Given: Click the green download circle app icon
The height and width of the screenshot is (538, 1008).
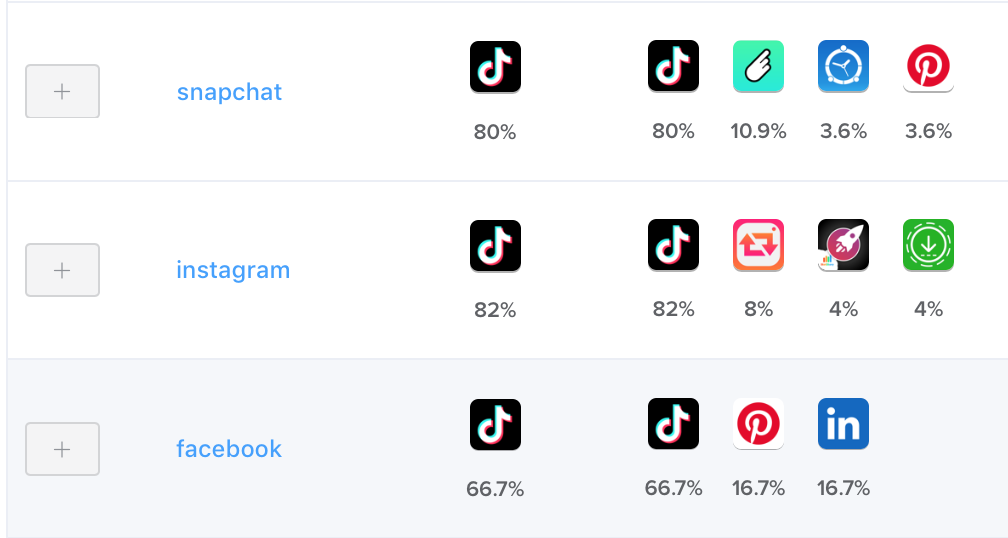Looking at the screenshot, I should coord(928,246).
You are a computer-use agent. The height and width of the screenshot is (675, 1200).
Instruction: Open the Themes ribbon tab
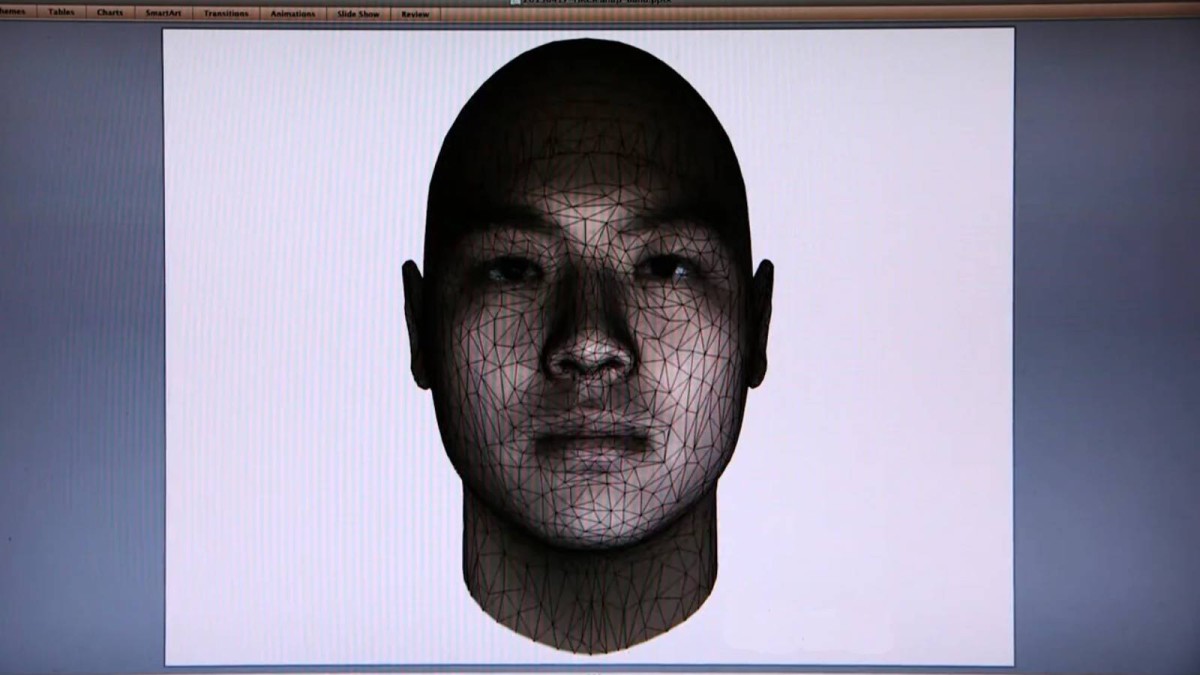pyautogui.click(x=12, y=13)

> [Aim]: Put the listing above, everything from its start down to the line containing "Looking at the", into a two-column CSV with the columns request and answer, one row per request. Quote each field, turn line breaks into spaces, and leave out the pictures.

> [Solved exercise]:
request,answer
"Given: Click the green download circle app icon The height and width of the screenshot is (538, 1008).","Looking at the screenshot, I should coord(928,246)."